(The request) List every line in the entries below that contains the word "filter".

(Items)
- - - -

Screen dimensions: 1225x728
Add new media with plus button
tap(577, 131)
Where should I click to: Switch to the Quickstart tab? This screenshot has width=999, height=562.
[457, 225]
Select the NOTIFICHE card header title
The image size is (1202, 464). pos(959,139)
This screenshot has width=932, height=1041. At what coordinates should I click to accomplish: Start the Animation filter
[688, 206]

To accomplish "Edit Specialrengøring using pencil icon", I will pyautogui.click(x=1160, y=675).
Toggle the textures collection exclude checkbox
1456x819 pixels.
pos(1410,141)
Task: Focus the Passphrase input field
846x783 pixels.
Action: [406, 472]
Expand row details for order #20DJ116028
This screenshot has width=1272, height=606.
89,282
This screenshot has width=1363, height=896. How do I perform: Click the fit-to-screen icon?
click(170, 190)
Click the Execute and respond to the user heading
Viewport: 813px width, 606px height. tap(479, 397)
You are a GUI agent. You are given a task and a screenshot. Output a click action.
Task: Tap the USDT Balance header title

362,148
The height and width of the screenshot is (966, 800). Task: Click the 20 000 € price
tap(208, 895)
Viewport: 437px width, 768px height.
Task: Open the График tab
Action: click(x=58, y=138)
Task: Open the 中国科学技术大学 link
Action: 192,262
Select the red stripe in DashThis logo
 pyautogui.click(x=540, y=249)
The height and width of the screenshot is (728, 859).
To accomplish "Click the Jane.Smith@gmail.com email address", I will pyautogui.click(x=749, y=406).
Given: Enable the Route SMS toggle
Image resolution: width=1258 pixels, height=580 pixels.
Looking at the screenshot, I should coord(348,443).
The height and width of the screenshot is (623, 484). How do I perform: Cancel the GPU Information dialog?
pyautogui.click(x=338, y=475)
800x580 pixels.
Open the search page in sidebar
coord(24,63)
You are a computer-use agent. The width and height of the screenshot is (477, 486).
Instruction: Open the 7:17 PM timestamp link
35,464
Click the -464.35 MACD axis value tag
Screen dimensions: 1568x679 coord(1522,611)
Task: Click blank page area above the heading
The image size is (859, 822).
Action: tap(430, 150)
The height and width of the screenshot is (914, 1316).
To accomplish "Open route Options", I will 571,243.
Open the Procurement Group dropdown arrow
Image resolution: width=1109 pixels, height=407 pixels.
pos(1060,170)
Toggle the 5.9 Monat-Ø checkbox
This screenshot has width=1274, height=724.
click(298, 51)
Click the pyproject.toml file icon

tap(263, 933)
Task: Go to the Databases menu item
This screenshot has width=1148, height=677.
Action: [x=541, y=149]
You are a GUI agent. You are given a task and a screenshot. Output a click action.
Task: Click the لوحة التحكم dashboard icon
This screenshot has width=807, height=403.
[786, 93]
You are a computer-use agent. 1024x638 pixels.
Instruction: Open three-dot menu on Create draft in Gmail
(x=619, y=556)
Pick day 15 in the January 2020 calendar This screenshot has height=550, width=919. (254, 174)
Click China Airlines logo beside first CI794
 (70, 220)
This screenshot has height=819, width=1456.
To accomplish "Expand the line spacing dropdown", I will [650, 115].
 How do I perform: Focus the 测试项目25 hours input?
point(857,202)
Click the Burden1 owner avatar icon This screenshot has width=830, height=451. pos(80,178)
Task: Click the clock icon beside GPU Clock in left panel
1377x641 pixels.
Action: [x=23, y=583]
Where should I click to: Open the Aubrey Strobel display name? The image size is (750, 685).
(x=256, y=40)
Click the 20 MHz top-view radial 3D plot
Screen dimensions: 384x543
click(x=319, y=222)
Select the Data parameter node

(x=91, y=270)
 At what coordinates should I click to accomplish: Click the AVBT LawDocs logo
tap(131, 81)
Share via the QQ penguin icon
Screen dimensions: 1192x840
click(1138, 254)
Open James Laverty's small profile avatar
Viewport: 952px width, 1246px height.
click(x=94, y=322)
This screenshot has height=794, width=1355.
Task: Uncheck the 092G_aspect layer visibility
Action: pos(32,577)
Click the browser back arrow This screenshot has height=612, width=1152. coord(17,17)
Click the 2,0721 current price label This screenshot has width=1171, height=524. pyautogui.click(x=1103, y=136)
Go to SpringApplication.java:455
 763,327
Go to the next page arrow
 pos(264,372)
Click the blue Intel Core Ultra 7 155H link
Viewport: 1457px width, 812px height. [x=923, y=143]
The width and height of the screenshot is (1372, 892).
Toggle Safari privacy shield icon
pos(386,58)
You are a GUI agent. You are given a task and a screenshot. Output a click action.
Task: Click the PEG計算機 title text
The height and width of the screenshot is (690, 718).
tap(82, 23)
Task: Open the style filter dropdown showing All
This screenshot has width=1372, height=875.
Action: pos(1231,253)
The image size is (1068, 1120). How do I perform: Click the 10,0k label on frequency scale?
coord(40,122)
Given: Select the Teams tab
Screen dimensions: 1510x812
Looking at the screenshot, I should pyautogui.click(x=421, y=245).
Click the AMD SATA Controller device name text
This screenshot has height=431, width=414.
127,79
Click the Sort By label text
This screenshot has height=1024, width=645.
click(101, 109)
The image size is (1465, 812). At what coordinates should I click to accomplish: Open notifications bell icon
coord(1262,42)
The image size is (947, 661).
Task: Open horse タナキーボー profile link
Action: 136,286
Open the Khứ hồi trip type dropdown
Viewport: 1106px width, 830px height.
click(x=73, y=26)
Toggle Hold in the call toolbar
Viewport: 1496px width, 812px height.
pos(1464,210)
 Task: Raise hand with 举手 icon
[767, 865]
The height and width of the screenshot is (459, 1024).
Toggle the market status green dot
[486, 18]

- - - -

(Result of the exercise)
This screenshot has width=932, height=1041. At what coordinates should I click to accomplish: Start the Animation filter
Task: Open the style filter dropdown showing All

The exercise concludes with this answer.